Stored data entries
§ §
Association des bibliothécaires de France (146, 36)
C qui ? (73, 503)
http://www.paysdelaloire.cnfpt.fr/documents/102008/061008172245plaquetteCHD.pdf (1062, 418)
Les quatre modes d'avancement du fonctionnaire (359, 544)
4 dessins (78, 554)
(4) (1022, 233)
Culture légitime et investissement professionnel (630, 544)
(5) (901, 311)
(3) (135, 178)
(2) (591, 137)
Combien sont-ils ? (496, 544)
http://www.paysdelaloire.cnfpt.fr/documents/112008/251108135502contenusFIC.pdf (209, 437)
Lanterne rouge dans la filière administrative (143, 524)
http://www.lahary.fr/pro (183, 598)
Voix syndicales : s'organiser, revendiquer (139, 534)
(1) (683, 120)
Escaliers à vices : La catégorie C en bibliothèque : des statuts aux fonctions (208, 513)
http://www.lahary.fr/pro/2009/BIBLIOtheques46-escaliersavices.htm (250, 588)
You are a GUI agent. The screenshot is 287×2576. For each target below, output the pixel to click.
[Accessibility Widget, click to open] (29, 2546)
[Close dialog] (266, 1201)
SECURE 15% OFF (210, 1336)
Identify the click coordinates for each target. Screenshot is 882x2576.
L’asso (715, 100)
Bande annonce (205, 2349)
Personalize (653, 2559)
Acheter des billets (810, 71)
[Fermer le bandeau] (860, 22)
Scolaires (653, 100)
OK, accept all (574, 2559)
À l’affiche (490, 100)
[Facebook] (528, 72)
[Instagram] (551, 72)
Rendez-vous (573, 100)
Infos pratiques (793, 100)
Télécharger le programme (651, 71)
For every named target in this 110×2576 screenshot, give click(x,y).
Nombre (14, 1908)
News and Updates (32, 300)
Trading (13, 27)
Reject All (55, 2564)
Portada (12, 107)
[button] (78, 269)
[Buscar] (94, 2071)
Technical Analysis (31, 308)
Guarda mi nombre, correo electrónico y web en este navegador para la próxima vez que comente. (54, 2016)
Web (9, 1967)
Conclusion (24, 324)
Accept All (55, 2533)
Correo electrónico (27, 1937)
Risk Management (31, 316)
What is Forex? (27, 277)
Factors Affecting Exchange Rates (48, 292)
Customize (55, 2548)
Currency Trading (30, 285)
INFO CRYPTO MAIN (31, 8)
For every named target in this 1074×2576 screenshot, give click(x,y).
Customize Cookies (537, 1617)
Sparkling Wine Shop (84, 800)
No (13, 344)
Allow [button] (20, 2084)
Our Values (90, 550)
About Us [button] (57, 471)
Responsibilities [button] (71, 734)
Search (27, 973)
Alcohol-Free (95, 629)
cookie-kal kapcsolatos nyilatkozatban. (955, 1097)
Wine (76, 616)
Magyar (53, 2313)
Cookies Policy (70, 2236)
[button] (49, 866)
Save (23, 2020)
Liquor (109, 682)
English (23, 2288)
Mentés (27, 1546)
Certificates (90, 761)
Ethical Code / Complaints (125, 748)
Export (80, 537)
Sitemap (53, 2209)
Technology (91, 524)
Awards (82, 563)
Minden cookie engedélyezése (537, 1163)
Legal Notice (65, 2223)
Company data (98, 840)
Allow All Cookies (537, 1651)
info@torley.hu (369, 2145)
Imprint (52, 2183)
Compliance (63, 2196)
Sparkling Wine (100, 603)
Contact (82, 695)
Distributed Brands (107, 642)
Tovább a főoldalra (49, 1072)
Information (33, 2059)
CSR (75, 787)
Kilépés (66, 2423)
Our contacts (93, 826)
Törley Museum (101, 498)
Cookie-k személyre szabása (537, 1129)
§ §
WORK ITEM
Report how many lines of the data above include "every", giving the number and no other words.

RESPONSE AREA
2